# What to produce
Word for word, restate the lines from the top of the records below through the line with "You are a computer-use agent.", both included, with no pictures in the result.

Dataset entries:

= Beginning of Section =

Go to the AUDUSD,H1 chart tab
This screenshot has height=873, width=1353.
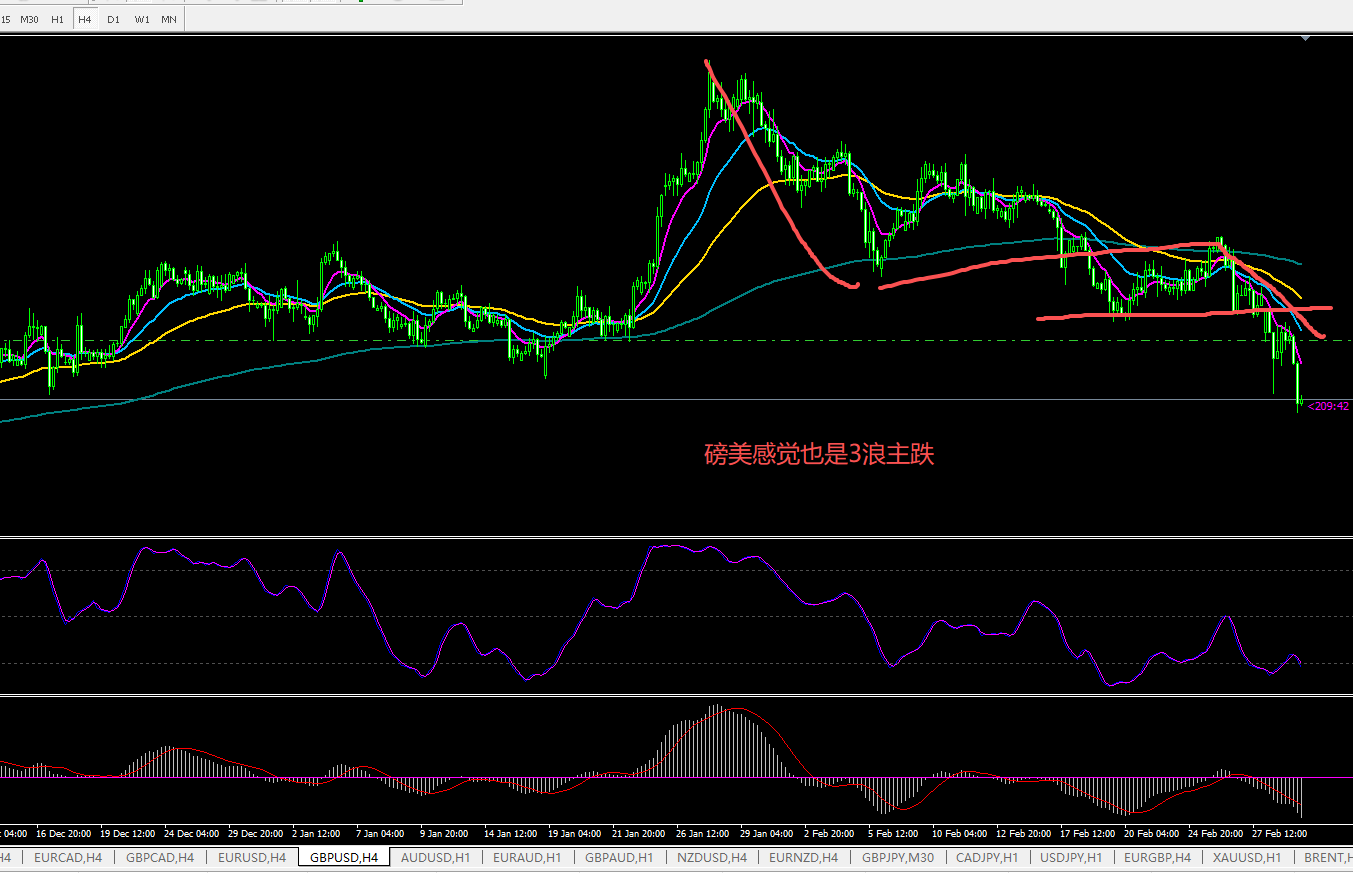point(435,857)
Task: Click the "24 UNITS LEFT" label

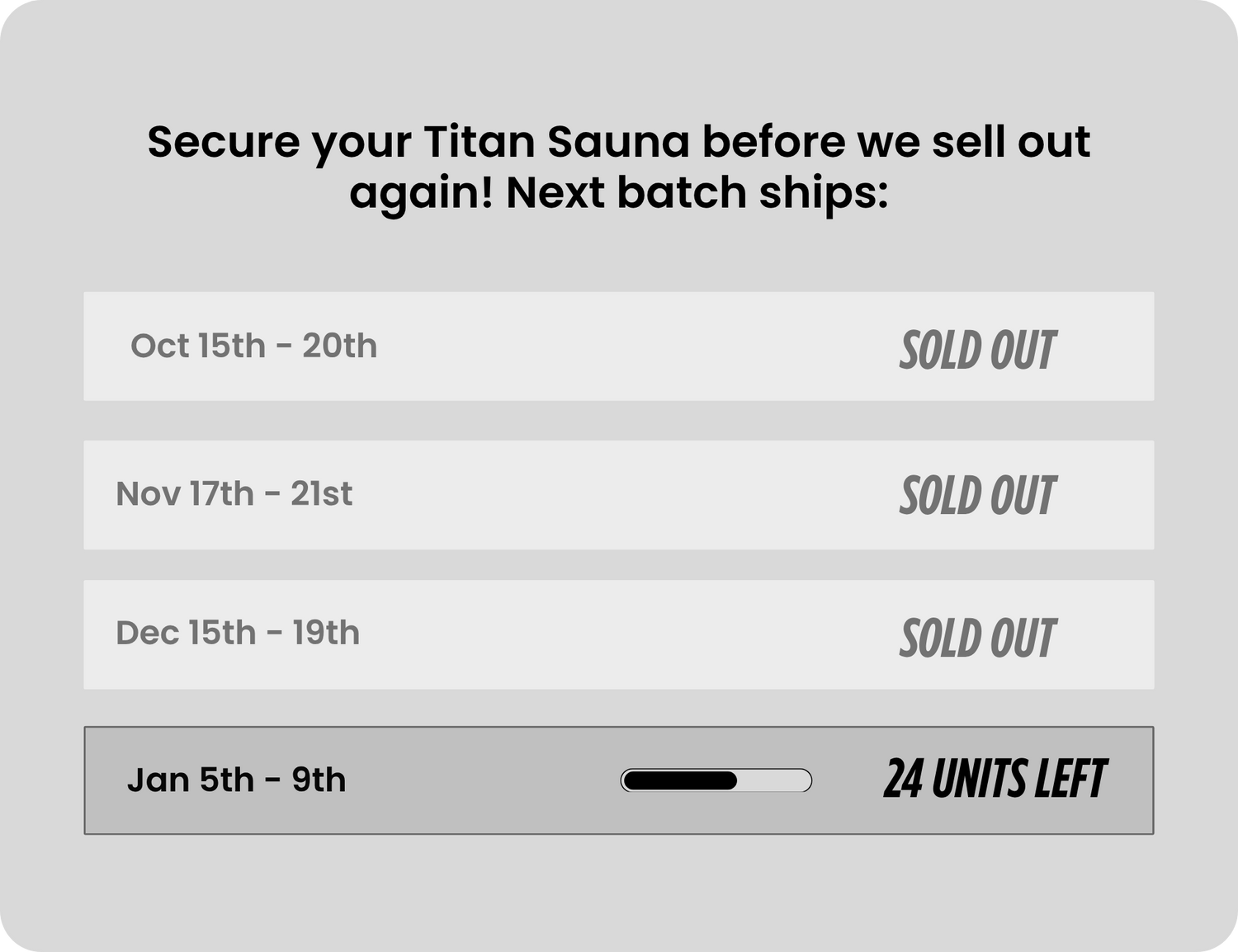Action: point(994,780)
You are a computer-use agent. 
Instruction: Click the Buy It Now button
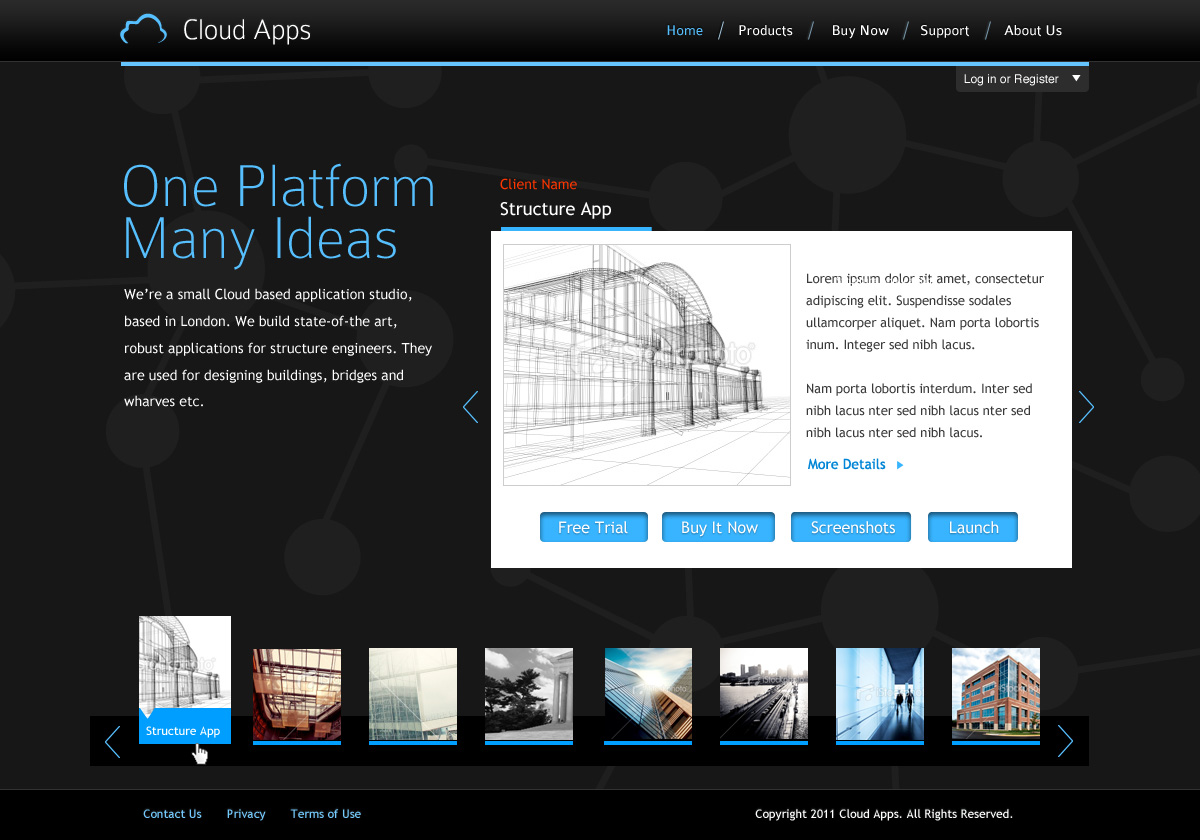[719, 528]
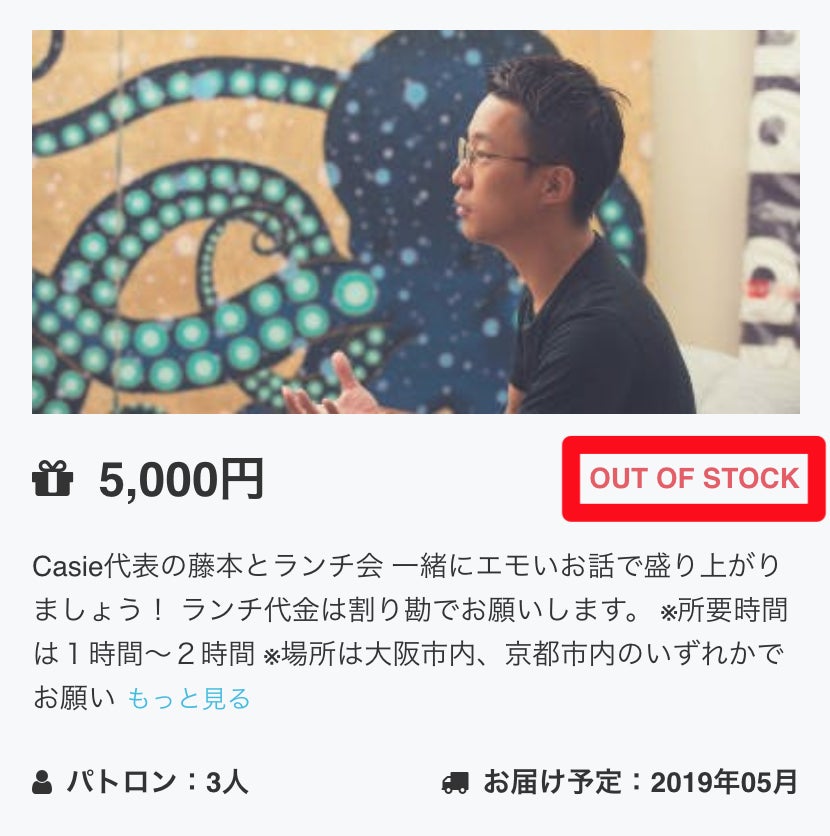Click the お願い text before もっと見る
The width and height of the screenshot is (830, 836).
point(74,698)
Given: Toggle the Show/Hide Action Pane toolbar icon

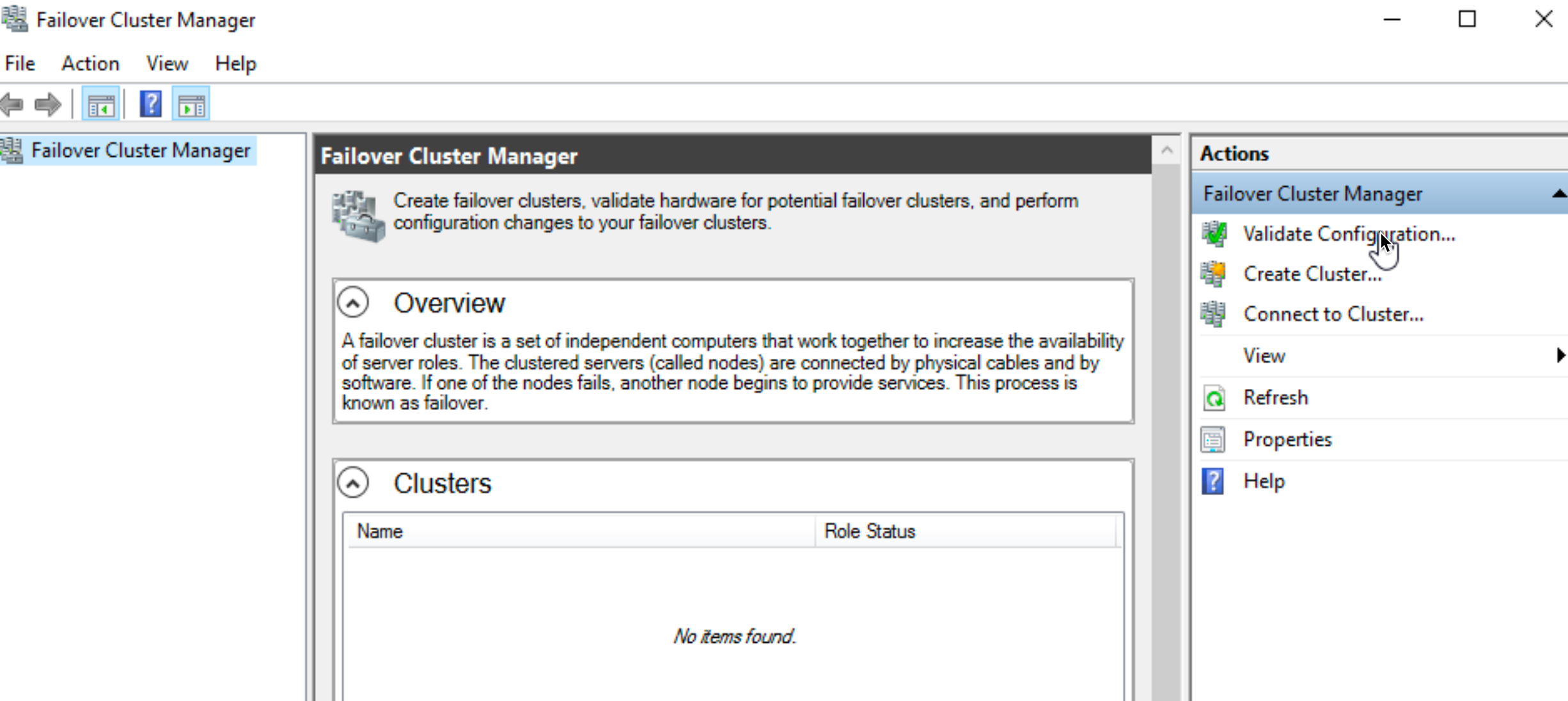Looking at the screenshot, I should coord(191,104).
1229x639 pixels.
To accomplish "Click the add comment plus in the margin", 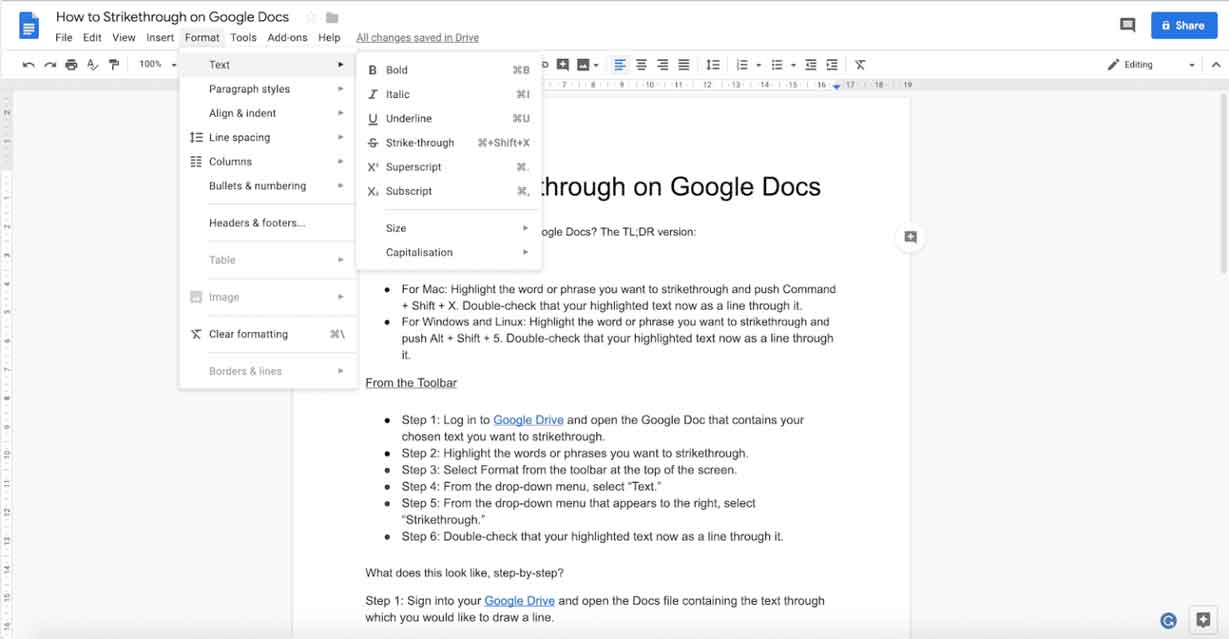I will coord(909,237).
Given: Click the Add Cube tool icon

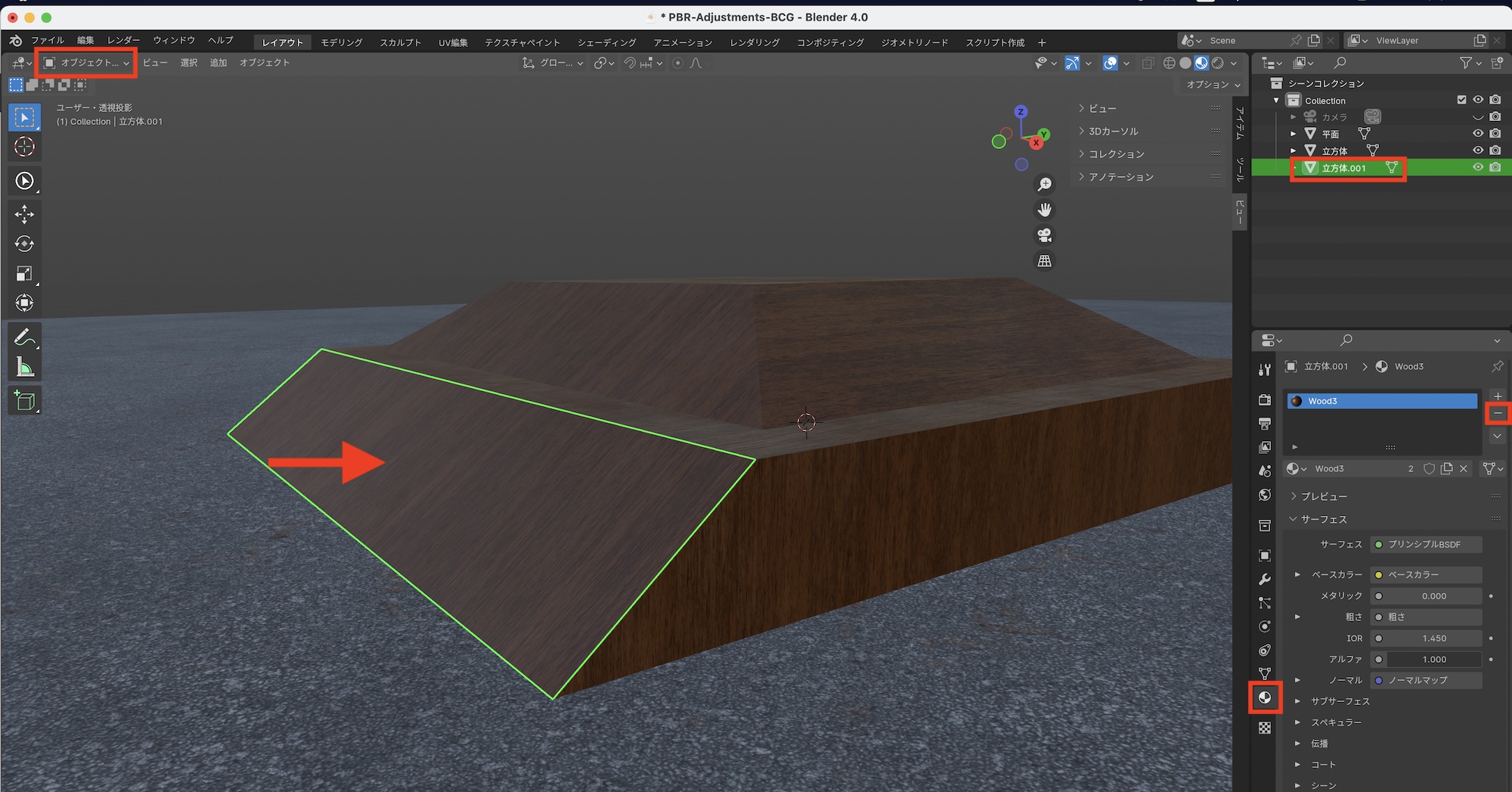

= End of Section =

# Solution
Go to the AUDUSD,H1 chart tab
This screenshot has height=873, width=1353.
point(435,857)
Task: Click the "24 UNITS LEFT" label

Action: point(994,780)
You are a computer-use agent. 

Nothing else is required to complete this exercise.